Evert Snedeker

Personal information
- Born: c. 1838 Long Island, New York, United States
- Died: January 29, 1899
- Occupation: Trainer / Owner

Horse racing career
- Sport: Horse racing
- Career wins: Not found

Major racing wins
- Doswell Stakes (1876) Autumn Cup Handicap (1882, 1883) Champion Stakes (1882) Grand National Handicap (1882) Freehold Stakes (1882, 1883, 1884) Mermaid Stakes (1884) Monmouth Oaks (1884) August Stakes (1886) Select Stakes (1886)

Significant horses
- Eole, Vigil, St. Saviour, Kingston

= Evert V. Snedecker =

American horse racing trainer and owner

Evert V. "Eph" Snedecker (c. 1838 - January 29, 1899) was an American Thoroughbred horse racing trainer and owner.

Born on Long Island, New York, Evert Snedecker grew up in a family involved with the sport of horse racing. His grandparents owned racehorses and one of his uncles was a trainer. In 1852 he went to work at the uncle's stable where he would learn to be a trainer. From there, he was hired as assistant trainer to John Miner who was then handling the John Hunter racing stable. Hunter became the first chairman of The Jockey Club and in partnership with William Travers built Saratoga Race Course.

In 1876 Evert Snedecker was hired by the newly formed Dwyer Brothers Stable.
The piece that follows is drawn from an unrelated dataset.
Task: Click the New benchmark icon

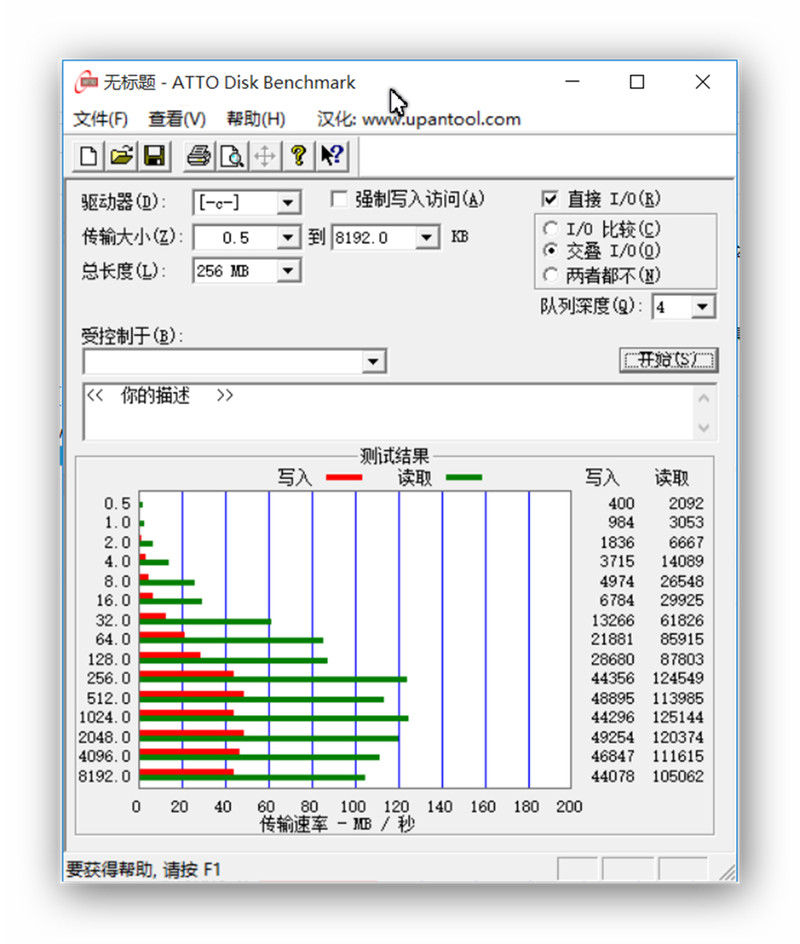Action: point(87,156)
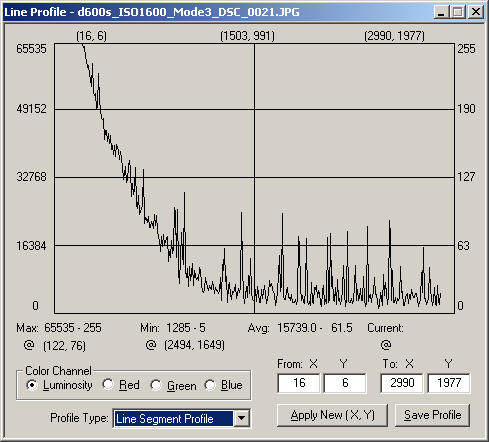Open the Profile Type dropdown arrow
This screenshot has width=489, height=442.
click(x=242, y=418)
In October of that year the Dwyers bought the colt Vigil from Col. David McDaniel. To that point in the year, the colt had earned $5,630 but in the ensuing few months under Snedecker won another $20,160. Vigil would be chosen the 1876 retrospective American Champion Three-Year-Old Male Horse. In 1884, Snedecker conditioned St. Saviour, owned by Frederick Gebhard, who was also selected as the retrospective American Champion Three-Year-Old Male Horse for 1884.

During his career, Evert Snedecker trained for other notable owners such as George Lorillard and J. Otto Donner.

At an 1885 sale of Spendthrift yearlings at Madison Square Garden in New York City, Evert Snedecker purchased a colt for $2,250 he named Kingston. At age two, Kingston was the third highest rated colt of his age group, earning wins in the August and Select Stakes. At the end of the year, Snedecker sold Kingston to the Dwyer Brothers for $12,500. The colt went on to win a career total of 89 races, the most in the history of the sport of Thoroughbred horse racing and earn induction in the U.S. Racing Hall of Fame.

Snedecker died of a heart attack at the Morris Park Racecourse in Westchester County, New York.